__Exercise directions__:
From the line that contains "Task: Select Off-Facebook Activity menu item" through the line that contains "1456x819 pixels.", output every line of the listing below exactly and leave out all the rest.

__Provided entries__:
════════════════
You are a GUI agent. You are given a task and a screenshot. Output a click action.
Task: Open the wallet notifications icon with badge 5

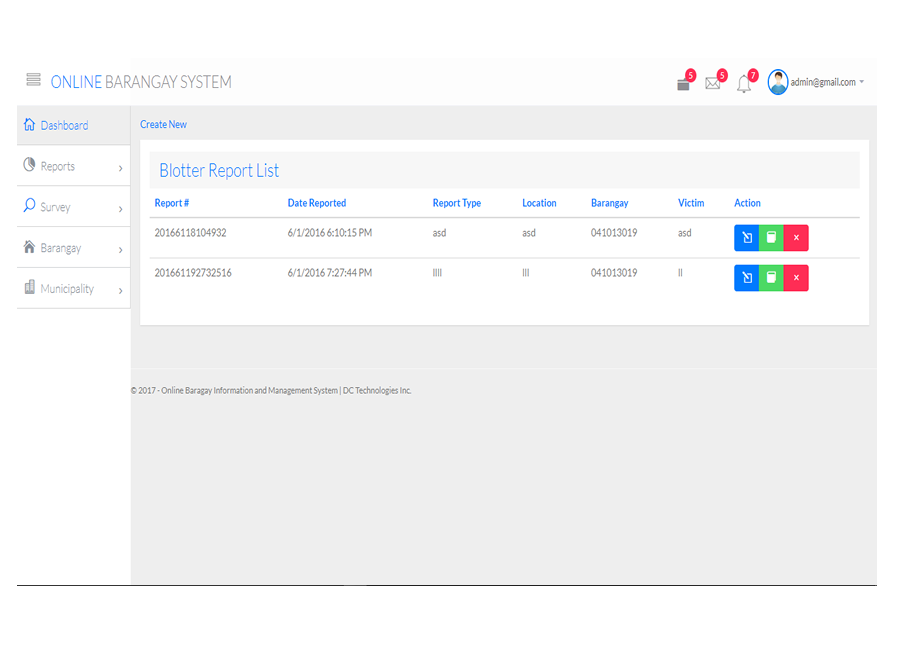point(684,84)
════════════════
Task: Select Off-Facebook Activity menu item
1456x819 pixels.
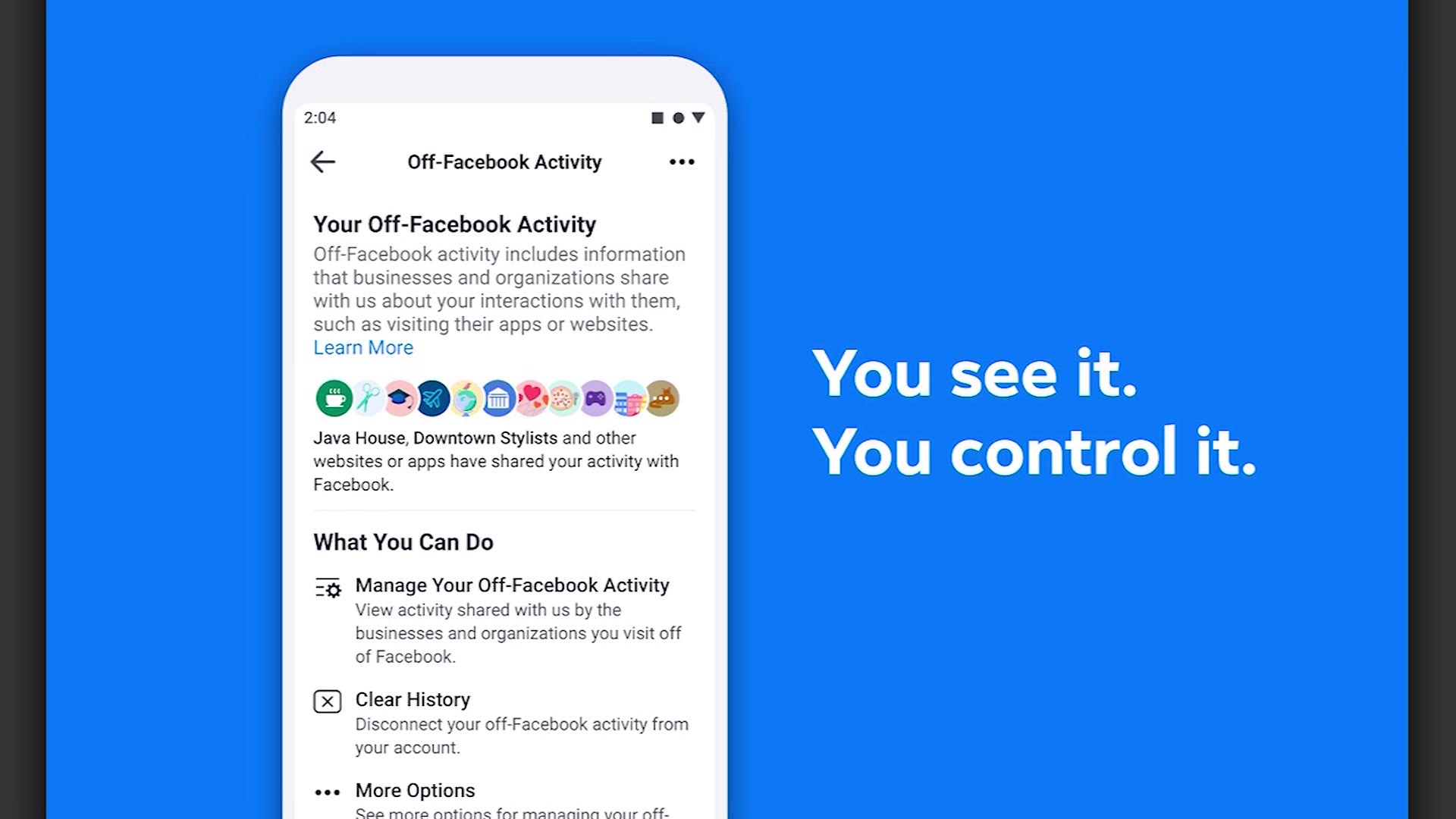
════════════════
__Output below__:
Task: Select Off-Facebook Activity menu item
1456x819 pixels.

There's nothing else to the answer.